Usually included among the accusations in a sexual harassment lawsuit filed by a person victimized at work is one saying the alleged harasser created a hostile work environment. What is a “hostile work environment,” exactly?
As readers who have never experienced sexual harassment can probably guess, there is a difference between being in a hostile work environment, and working at a place that makes you unhappy or stressed out. A general definition: a hostile work environment is one where the inappropriate behavior of your co-workers or managers targets you and interferes with your ability to do your job properly.
Possible signs that you are dealing with a hostile work environment include:
- Inappropriate text messages, including “sexting” attempts
- Inappropriate jokes
- Offensive images displayed at work
- A boss propositions you
- The employer ignores evidence of harassment, or expects the victim to put up with it
The word “inappropriate” gets used a lot when discussing sexual harassment, just as we used it in the list above.
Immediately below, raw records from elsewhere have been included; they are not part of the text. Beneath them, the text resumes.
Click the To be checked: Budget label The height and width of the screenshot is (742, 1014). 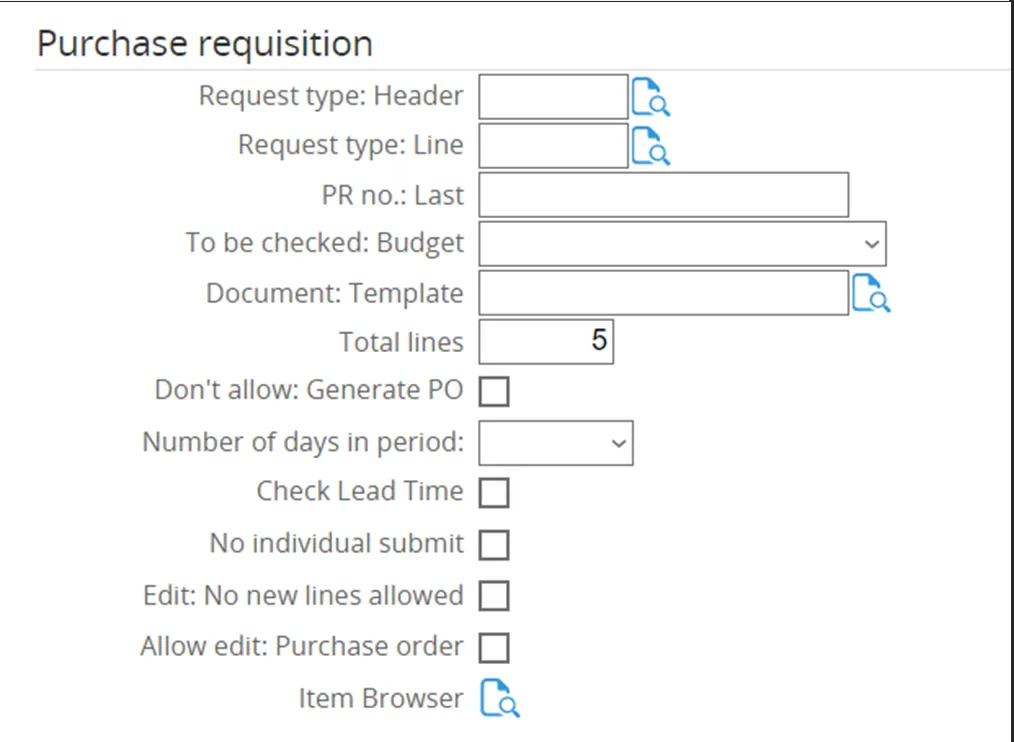(x=325, y=243)
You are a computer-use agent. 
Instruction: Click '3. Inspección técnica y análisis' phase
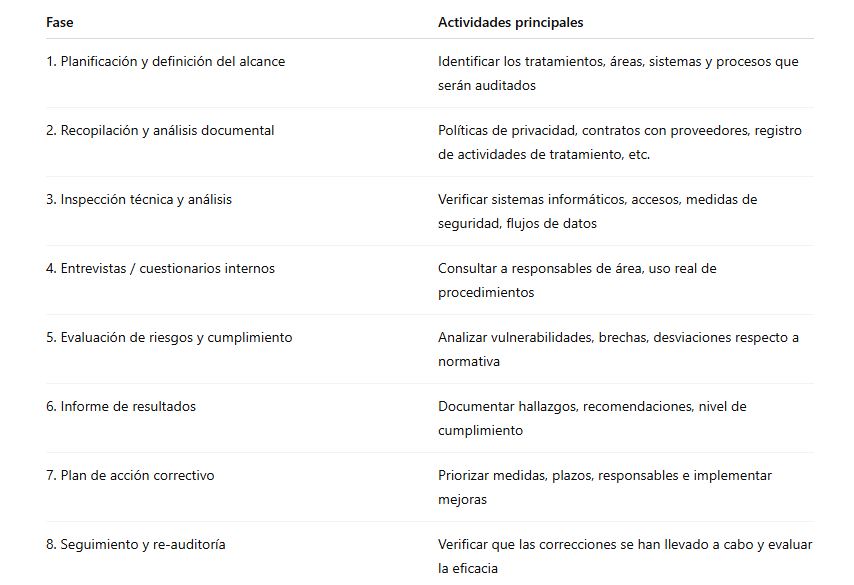139,199
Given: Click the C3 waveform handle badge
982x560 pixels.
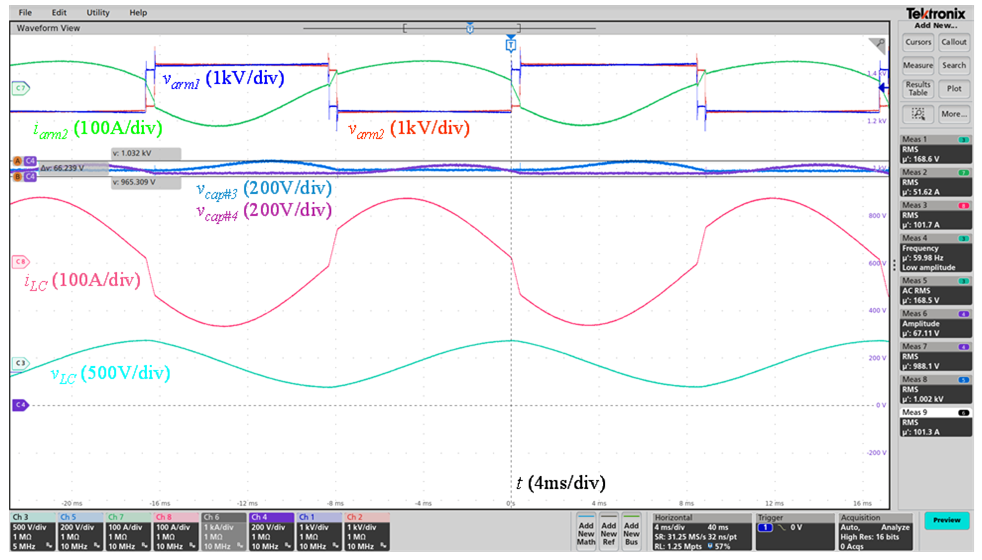Looking at the screenshot, I should [x=19, y=363].
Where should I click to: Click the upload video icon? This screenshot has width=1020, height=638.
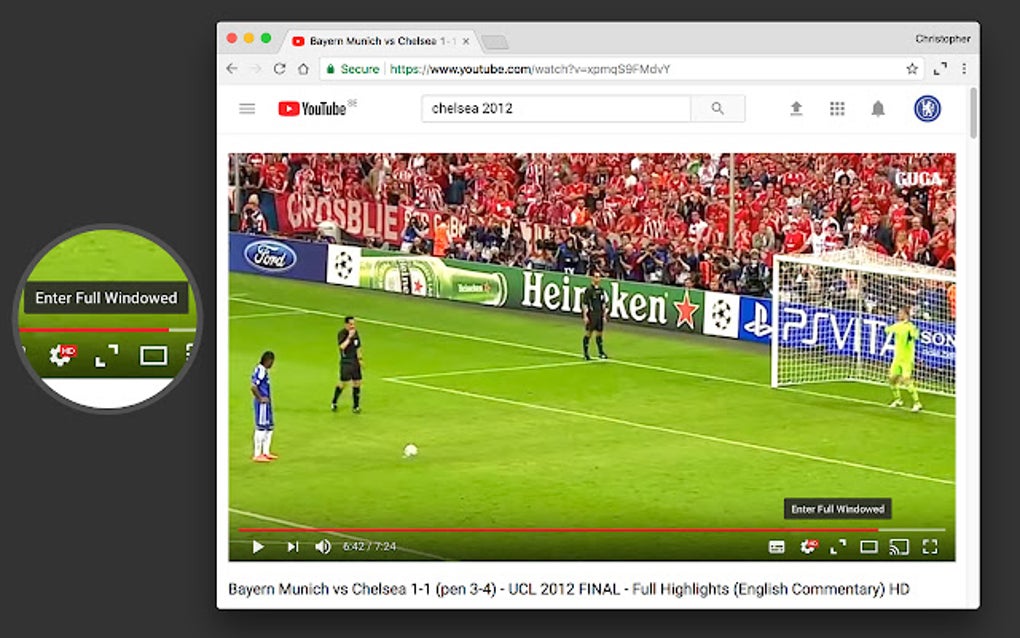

This is a fairly conservative word that can describe some awful, despicable behavior, like making comments about a victim’s body or sex life, demanding sexual favors, forcing victims to look at pornography and so on.
Nobody should have to put up with this sort of toxic conduct at work. Victims have rights, including the right to sue if the employer won’t correct the offending workers. If the boss does not take a victim’s complaints seriously, perhaps a civil judgment will change his or her attitude toward sexual harassment.